Please identify each line of the material below that contains the string "center", and copy every such line in full.

◆ Records
○ ○ ○ ○

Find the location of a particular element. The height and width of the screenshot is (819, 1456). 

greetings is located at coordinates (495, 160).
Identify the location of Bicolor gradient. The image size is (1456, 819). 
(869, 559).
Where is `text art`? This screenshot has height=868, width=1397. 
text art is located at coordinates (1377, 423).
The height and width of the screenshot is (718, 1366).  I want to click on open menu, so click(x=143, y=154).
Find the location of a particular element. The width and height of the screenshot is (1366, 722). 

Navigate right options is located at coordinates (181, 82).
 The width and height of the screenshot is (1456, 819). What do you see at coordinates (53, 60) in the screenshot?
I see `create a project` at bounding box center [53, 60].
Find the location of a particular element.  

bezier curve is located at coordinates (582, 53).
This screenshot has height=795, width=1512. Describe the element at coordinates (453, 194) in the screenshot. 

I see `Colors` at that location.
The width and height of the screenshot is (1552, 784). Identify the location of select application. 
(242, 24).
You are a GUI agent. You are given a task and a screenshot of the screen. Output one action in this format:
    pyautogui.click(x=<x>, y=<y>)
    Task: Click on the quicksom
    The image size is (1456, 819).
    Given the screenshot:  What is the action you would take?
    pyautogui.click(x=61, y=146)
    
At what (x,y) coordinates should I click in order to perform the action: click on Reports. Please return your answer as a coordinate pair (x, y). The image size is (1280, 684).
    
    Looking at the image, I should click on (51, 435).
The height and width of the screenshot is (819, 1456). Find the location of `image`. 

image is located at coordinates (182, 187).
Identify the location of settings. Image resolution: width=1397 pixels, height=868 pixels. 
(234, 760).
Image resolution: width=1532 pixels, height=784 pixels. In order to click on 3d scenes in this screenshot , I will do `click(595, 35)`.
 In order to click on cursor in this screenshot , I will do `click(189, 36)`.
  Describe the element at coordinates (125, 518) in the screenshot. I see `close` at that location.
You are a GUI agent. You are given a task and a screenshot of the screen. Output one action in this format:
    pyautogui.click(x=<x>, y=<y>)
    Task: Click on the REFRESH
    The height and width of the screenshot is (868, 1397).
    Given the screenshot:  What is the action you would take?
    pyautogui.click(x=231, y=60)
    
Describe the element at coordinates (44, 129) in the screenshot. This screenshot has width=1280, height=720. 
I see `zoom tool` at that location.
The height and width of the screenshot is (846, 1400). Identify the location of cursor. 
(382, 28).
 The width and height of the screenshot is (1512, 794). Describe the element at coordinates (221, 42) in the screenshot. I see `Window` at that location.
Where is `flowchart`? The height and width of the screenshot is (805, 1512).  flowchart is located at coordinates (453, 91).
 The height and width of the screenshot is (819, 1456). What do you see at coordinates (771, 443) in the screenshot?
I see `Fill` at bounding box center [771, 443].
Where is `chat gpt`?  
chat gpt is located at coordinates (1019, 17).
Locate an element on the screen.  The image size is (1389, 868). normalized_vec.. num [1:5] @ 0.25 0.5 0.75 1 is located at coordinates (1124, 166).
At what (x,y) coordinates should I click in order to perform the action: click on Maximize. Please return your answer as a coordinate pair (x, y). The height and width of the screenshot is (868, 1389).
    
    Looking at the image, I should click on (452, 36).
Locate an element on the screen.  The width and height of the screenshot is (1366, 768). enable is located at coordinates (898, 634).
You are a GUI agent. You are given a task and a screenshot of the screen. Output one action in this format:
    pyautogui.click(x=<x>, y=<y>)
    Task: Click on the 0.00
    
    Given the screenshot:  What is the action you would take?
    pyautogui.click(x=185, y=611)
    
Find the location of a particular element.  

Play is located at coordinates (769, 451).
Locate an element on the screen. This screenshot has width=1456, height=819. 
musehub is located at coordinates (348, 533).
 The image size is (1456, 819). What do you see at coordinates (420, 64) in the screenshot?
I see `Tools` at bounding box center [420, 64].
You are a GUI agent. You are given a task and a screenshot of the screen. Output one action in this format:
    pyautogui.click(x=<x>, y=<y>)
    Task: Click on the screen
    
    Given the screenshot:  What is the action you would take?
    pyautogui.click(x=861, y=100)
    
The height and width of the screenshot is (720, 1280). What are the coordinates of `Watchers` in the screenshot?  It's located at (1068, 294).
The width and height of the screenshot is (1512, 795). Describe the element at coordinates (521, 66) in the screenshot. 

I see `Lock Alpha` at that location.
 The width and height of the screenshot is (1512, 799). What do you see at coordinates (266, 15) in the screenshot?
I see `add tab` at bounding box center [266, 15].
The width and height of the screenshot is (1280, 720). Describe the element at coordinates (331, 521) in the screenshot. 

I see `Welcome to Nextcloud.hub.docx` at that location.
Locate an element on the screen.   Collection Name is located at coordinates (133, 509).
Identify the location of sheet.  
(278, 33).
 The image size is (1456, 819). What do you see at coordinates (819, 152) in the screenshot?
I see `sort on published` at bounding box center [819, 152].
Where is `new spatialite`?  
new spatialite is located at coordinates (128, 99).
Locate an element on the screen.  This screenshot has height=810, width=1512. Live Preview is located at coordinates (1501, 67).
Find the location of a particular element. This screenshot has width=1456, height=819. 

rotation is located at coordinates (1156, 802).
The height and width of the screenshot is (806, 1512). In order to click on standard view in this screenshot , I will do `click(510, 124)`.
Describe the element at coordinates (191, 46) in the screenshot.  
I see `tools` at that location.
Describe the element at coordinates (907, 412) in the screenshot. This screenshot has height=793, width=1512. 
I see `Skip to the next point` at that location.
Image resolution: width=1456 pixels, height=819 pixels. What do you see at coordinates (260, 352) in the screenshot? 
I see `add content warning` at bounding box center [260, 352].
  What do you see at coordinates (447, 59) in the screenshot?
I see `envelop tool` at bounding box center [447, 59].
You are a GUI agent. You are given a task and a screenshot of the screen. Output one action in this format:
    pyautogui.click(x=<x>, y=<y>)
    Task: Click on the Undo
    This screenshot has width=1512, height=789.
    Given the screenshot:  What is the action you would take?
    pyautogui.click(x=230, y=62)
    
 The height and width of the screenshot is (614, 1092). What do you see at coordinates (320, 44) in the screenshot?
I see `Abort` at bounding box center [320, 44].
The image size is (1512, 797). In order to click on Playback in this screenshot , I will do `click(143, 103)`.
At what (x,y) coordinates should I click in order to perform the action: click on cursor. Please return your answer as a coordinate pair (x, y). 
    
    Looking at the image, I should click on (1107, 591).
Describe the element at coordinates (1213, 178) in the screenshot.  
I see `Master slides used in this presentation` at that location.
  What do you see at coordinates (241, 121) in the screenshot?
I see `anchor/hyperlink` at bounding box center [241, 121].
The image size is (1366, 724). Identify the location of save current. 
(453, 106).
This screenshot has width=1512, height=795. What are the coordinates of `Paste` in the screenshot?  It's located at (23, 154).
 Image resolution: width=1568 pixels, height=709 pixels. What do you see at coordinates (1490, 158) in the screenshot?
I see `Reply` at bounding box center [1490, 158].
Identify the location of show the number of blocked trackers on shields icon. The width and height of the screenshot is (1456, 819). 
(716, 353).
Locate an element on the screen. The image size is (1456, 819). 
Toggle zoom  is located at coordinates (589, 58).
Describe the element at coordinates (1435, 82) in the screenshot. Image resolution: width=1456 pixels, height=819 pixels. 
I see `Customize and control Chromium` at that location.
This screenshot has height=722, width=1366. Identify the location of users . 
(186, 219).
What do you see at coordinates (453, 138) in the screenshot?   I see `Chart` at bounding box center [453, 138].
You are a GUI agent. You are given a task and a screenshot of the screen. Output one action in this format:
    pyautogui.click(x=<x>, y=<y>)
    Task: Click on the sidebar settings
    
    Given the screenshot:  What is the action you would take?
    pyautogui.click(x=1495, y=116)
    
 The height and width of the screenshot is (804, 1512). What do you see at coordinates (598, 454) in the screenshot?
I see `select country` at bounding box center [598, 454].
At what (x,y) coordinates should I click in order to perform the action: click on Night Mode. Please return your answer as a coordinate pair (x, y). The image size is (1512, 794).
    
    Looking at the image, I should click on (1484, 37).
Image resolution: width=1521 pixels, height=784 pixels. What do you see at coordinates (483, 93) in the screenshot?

○ ○ ○ ○

◆ Response for this exercise
I see `create a project` at bounding box center [53, 60].
I see `Fill` at bounding box center [771, 443].
I see `Tools` at bounding box center [420, 64].
I see `add tab` at bounding box center [266, 15].
I see `sort on published` at bounding box center [819, 152].
I see `add content warning` at bounding box center [260, 352].
I see `envelop tool` at bounding box center [447, 59].
I see `Abort` at bounding box center [320, 44].
I see `anchor/hyperlink` at bounding box center [241, 121].
I see `Reply` at bounding box center [1490, 158].
What do you see at coordinates (453, 138) in the screenshot?   I see `Chart` at bounding box center [453, 138].
I see `select country` at bounding box center [598, 454].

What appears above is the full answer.